- Women in rural Rajasthan experience multiform violence: physical, sexual and economic abuse within marital relationships.
- Violence is rooted in disempowerment from early marriage, hegemonic masculinity and community norms that normalise violence against women.
- Prevention requires multi level approaches: reduce child marriage, enforce legislation, improve reporting and help seeking, transform gender norms and engage family actors.
PLOS Glob Public Health. 2026 May 8;6(5):e0006364. doi: 10.1371/journal.pgph.0006364. eCollection 2026.
ABSTRACT
In India, an estimated 41% of women report experiencing domestic violence in their lifetime and up to 28% report violence during pregnancy.
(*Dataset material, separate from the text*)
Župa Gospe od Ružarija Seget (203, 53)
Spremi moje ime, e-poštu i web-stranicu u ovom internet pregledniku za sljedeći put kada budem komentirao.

Our study aims to understand local perceptions/attitudes towards GBV and lived experiences of GBVvictimisation and perpetration in marital relationships in rural Rajasthan. We conducted a focus group discussion with community health workers (n = 7) and interviews with young married men (n = 17) and women (n = 21), and local government officials (n = 2). The data was analysed using thematic analysis with triangulation conducted across methods and researchers. Our findings reveal that women experience multiform violence, including physical, sexual, and economic violence. In the continuum of GBV, violence stems from everyday conditions of disempowerment produced through early marriage and reproduction, norms of hegemonic masculinity, and community norms that normalise violence against women. These conditions of disempowerment lead to women’s isolation through control of mobility and surveillance through technology, setting the stage for further violence to occur. Violence prevention efforts in the region must follow a multi-level approach to reduce child marriage through community education and improved enforcement of legislation, enhance reporting and identification alongside help-seeking behaviours through formal or informal channels, transform rigid gender norms, and leverage key actors in the family system such as the in-laws or matchmakers as potential agents of change.